Saved entries:
+++

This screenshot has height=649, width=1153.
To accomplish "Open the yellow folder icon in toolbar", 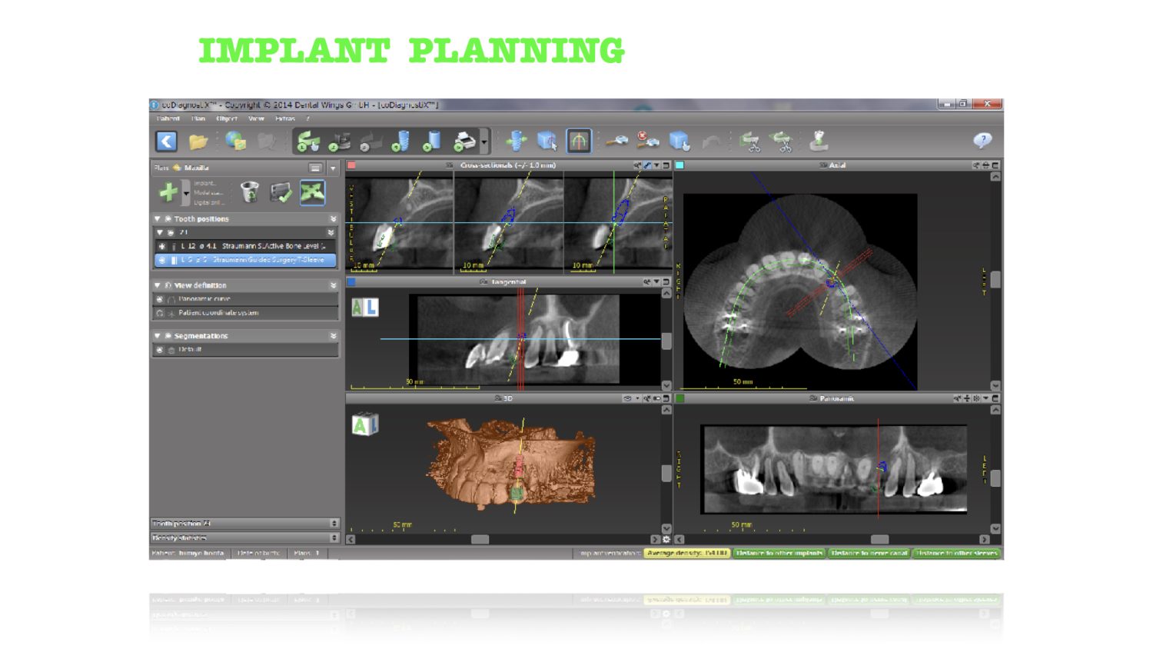I will [x=198, y=141].
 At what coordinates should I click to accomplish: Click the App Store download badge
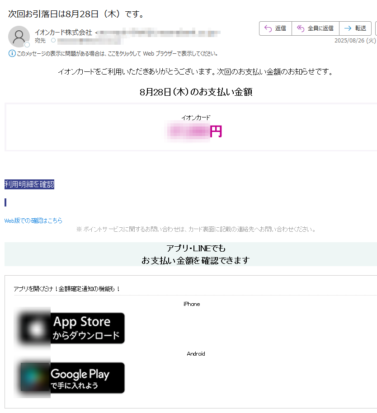(69, 328)
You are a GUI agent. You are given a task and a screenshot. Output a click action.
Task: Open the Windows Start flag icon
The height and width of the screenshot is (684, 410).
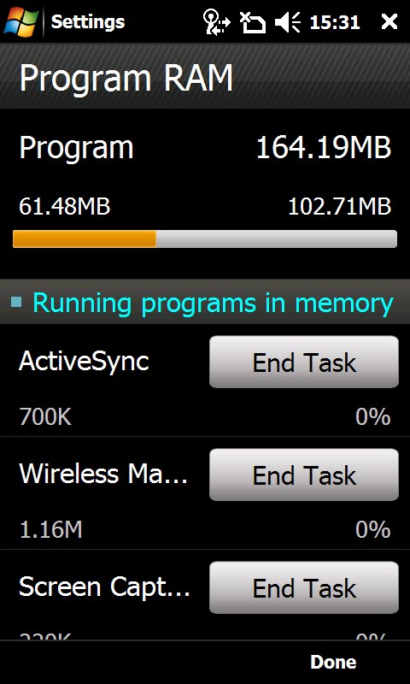pos(21,21)
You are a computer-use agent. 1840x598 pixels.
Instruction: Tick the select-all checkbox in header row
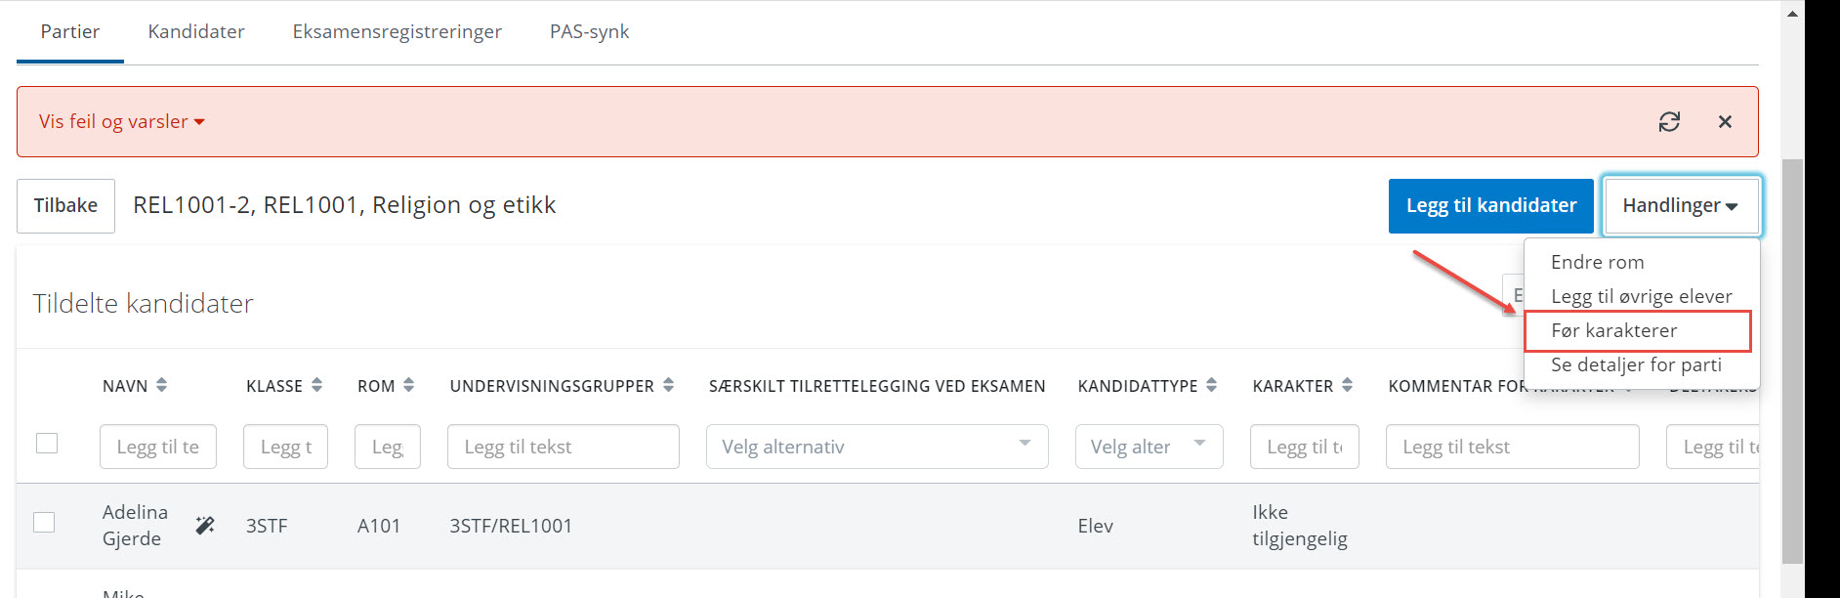point(47,444)
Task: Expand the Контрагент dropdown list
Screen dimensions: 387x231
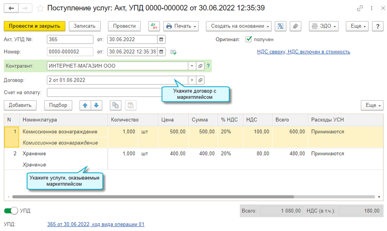Action: coord(192,66)
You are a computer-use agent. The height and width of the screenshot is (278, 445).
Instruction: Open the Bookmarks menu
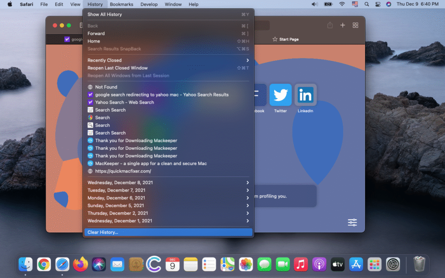[121, 4]
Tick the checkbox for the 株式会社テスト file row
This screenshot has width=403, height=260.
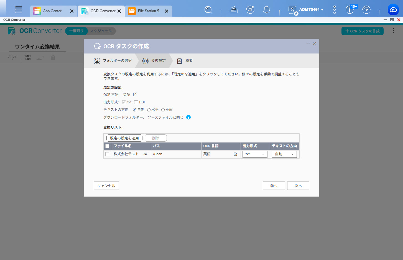click(x=107, y=154)
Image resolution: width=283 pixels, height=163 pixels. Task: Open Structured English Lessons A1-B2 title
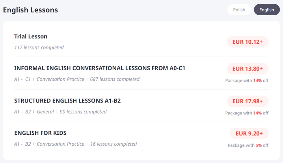(x=67, y=101)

+++

(What the task asks)
Would you transcribe exactly, and only, the lines from the one containing "You are a computer-use agent. The" through the last line of the records above, both included, leaving out the pictures?

(Response to the exercise)
You are a computer-use agent. The height and width of the screenshot is (278, 445).
Instruction: Open the Bookmarks menu
[121, 4]
Tick the checkbox for the 株式会社テスト file row
This screenshot has width=403, height=260.
click(x=107, y=154)
Image resolution: width=283 pixels, height=163 pixels. Task: Open Structured English Lessons A1-B2 title
(x=67, y=101)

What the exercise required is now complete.